YOUR ASSIGNMENT - Please copy the passage of the fossil program article below from "AYER — On Tuesday, Oct." to "to area schools.", inclusive, reproducing it word for word.
==== DOCUMENT SEGMENT ====
AYER — On Tuesday, Oct. 19, the fourth and fifth grade classes at the Page Hilltop School went back in time with the assistance of Dr. Todd Rider of The Massachusetts Institute of Technology’s Lincoln Labs. Lincoln Labs is a federally funded research and development center chartered to apply advanced technology to problems of national security. The labs also do science outreach programs for grades K-12 at no cost to area schools.

Page-Hilltop guidance counselor Betsy Dolan arranged for Rider to visit the school and present a program on fossils to approximately 200 students.

“We are so happy to have Dr. Rider here at the school,” Dolan said. “The topics covered in this hands-on program are beneficial for the students and also tie into the MCAS frameworks.”

Rider, who resides in Littleton, visits about 20 schools a year when he is not studying viruses at the lab. “A lot of schools aren’t equipment to provide hands-on experiences on this level for kids,” said Rider. “I love being able to expose children to different aspects of science and watch them be amazed and excited.”
==== RECORDED INFORMATION ====
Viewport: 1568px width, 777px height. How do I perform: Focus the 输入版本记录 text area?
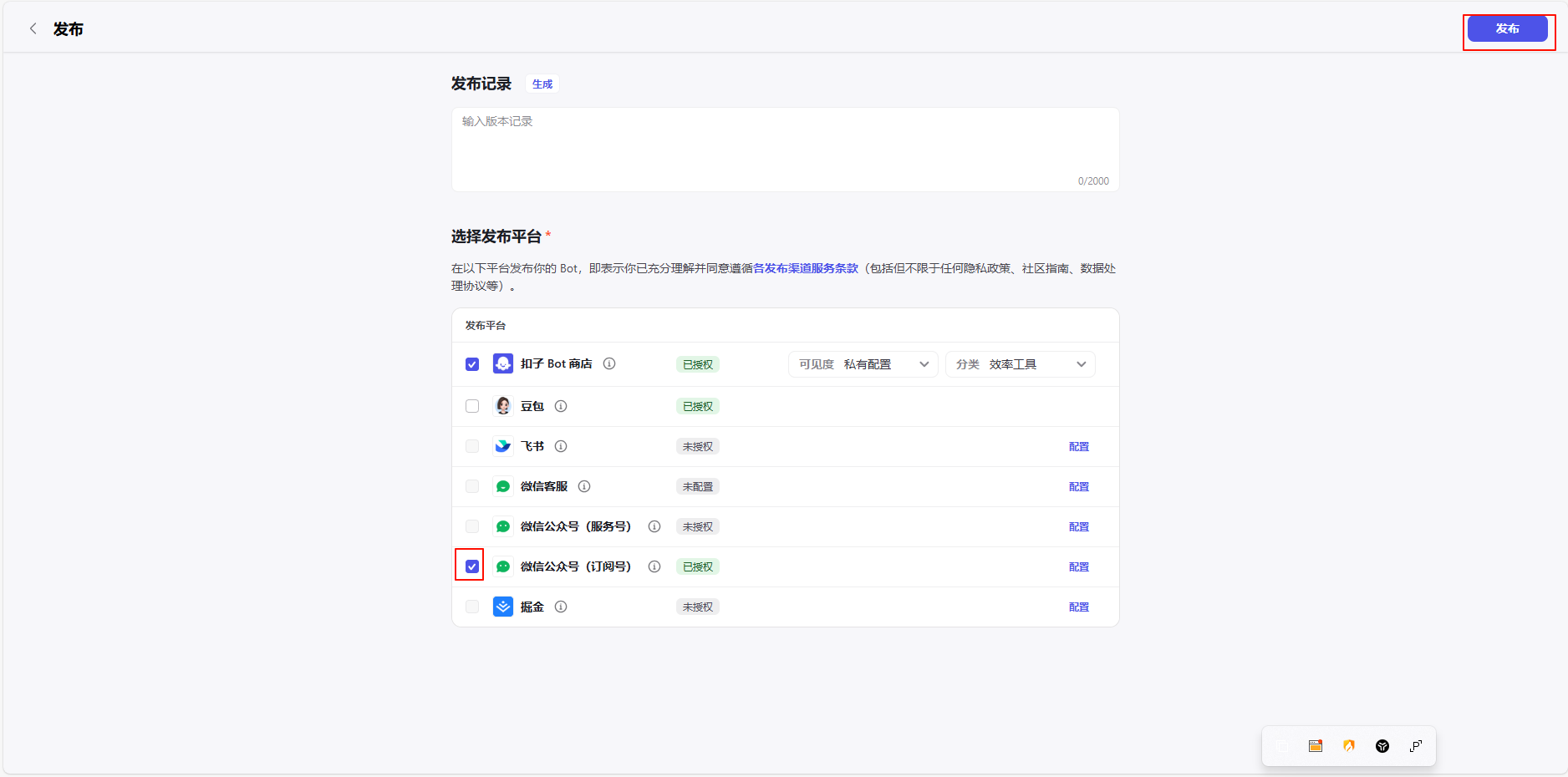(784, 149)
====
TASK ANSWER -
AYER — On Tuesday, Oct. 19, the fourth and fifth grade classes at the Page Hilltop School went back in time with the assistance of Dr. Todd Rider of The Massachusetts Institute of Technology’s Lincoln Labs. Lincoln Labs is a federally funded research and development center chartered to apply advanced technology to problems of national security. The labs also do science outreach programs for grades K-12 at no cost to area schools.